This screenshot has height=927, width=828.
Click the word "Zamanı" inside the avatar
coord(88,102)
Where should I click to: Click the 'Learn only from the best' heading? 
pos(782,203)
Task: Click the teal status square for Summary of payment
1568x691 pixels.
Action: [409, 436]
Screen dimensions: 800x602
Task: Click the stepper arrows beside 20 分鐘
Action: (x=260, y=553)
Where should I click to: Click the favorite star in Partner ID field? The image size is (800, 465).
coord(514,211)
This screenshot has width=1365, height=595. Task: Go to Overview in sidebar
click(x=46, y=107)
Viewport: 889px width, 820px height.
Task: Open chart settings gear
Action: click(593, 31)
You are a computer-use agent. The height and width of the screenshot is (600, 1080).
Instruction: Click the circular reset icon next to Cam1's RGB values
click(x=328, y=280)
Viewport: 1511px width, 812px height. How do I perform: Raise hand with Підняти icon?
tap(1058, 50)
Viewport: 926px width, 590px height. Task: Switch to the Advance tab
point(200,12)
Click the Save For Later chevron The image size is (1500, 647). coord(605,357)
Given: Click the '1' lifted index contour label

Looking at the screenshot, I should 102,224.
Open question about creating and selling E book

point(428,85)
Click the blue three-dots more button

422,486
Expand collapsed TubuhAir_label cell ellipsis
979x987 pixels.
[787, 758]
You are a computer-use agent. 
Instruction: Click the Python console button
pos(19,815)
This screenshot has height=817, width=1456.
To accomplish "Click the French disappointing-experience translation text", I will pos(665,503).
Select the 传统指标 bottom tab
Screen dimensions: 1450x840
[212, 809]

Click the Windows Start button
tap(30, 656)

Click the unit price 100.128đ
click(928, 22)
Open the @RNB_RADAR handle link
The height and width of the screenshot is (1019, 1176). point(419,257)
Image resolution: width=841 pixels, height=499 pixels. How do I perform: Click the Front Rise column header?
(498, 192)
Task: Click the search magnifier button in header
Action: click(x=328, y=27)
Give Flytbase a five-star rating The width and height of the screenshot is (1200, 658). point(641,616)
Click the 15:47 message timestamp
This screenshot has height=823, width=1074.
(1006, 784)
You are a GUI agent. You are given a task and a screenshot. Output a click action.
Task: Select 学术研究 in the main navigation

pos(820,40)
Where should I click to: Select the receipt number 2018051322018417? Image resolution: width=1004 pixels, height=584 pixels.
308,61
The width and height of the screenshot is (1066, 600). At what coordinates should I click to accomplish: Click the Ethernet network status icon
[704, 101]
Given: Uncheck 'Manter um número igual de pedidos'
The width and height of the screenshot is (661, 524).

■ Instructions to follow
The answer is every entry, repeated word for word.

■ Result of the task
This screenshot has height=927, width=828.
Click the word "Zamanı" inside the avatar
coord(88,102)
Where should I click to: Click the 'Learn only from the best' heading? 
pos(782,203)
Task: Click the teal status square for Summary of payment
1568x691 pixels.
Action: [409, 436]
Screen dimensions: 800x602
Task: Click the stepper arrows beside 20 分鐘
Action: (x=260, y=553)
Where should I click to: Click the favorite star in Partner ID field? The image size is (800, 465).
coord(514,211)
This screenshot has width=1365, height=595. Task: Go to Overview in sidebar
click(x=46, y=107)
Viewport: 889px width, 820px height.
Task: Open chart settings gear
Action: click(593, 31)
You are a computer-use agent. The height and width of the screenshot is (600, 1080).
Instruction: Click the circular reset icon next to Cam1's RGB values
click(x=328, y=280)
Viewport: 1511px width, 812px height. How do I perform: Raise hand with Підняти icon?
tap(1058, 50)
Viewport: 926px width, 590px height. Task: Switch to the Advance tab
point(200,12)
Click the Save For Later chevron The image size is (1500, 647). coord(605,357)
Given: Click the '1' lifted index contour label

Looking at the screenshot, I should 102,224.
Open question about creating and selling E book

point(428,85)
Click the blue three-dots more button

422,486
Expand collapsed TubuhAir_label cell ellipsis
979x987 pixels.
[787, 758]
You are a computer-use agent. 
Instruction: Click the Python console button
pos(19,815)
This screenshot has height=817, width=1456.
To accomplish "Click the French disappointing-experience translation text", I will pos(665,503).
Select the 传统指标 bottom tab
Screen dimensions: 1450x840
[212, 809]

Click the Windows Start button
tap(30, 656)

Click the unit price 100.128đ
click(928, 22)
Open the @RNB_RADAR handle link
The height and width of the screenshot is (1019, 1176). point(419,257)
Image resolution: width=841 pixels, height=499 pixels. How do I perform: Click the Front Rise column header?
(498, 192)
Task: Click the search magnifier button in header
Action: click(x=328, y=27)
Give Flytbase a five-star rating The width and height of the screenshot is (1200, 658). point(641,616)
Click the 15:47 message timestamp
This screenshot has height=823, width=1074.
(1006, 784)
You are a GUI agent. You are given a task and a screenshot. Output a click action.
Task: Select 学术研究 in the main navigation

pos(820,40)
Where should I click to: Select the receipt number 2018051322018417? Image resolution: width=1004 pixels, height=584 pixels.
308,61
The width and height of the screenshot is (1066, 600). At what coordinates should I click to accomplish: Click the Ethernet network status icon
[704, 101]
Given: Uncheck 'Manter um número igual de pedidos'
The width and height of the screenshot is (661, 524).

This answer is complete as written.